Agra is a city on the banks of the Yamuna river in the Indian state of Uttar Pradesh. It is 206 kilometres (128 mi) south of the national capital New Delhi. Agra is the fourth-most populous city in Uttar Pradesh and 24th in India.
Agra is a major tourist destination because of its many Mughal-era buildings, most notably the Taj Mahal, Agra Fort and Fatehpur Sikri, all of which are UNESCO World Heritage Sites. Agra is included on the Golden Triangle tourist circuit, along with Delhi and Jaipur; and the Uttar Pradesh Heritage Arc, tourist circuit of UP state, along Lucknow and Varanasi. Agra falls within the Braj cultural region.
The region around the modern city was first mentioned in the epic Mahābhārata, where it was called Agrevaṇa (derived from Sanskrit word meaning "the border of the forest").

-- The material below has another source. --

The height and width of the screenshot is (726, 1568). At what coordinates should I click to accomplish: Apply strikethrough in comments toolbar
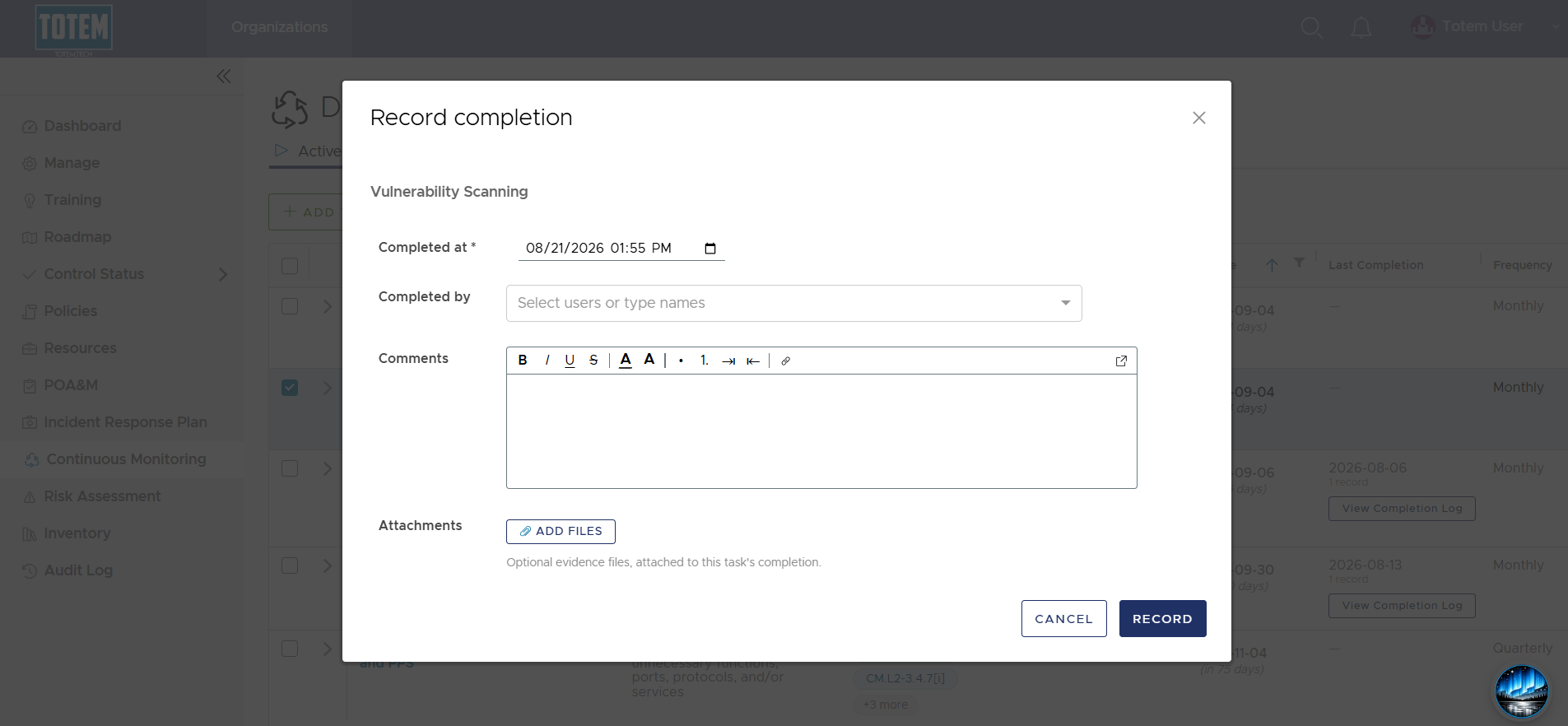tap(593, 361)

The history of Agra before the Delhi Sultanate is unclear. A 17th century chronicle called it an old settlement which was merely a village, owing to its destruction by Mahmud of Ghazni, before Sikandar made it his capital. The 11th-century Persian poet Mas'ūd Sa'd Salmān writes of an assault on the fortress of Agra, then held by the King Jaypal, by Sultan Mahmud of Ghazni. Despite his surrender, Mahmud sacked the place. It was mentioned for the first time in 1080 AD when a Ghaznavide force captured it. Sultan Sikandar Lodī (1488–1517) was the first to move his capital from Delhi to Agra in 1504, its administration was previously under Bayana. He governed the country from here and Agra assumed the importance of the second capital. He died in 1517 and his son, Ibrāhīm Lodī, remained in power there for nine more years and several palaces, wells, and a mosque were built by him in the fort during his period, finally being defeated at the Battle of Panipat in 1526. Between 1540 and 1556, Afghans, beginning with Sher Shah Suri ruled the area. It was the capital of the Mughal Empire from 1556 to 1648. The city later was taken by the Marathas and later fell to the British Raj.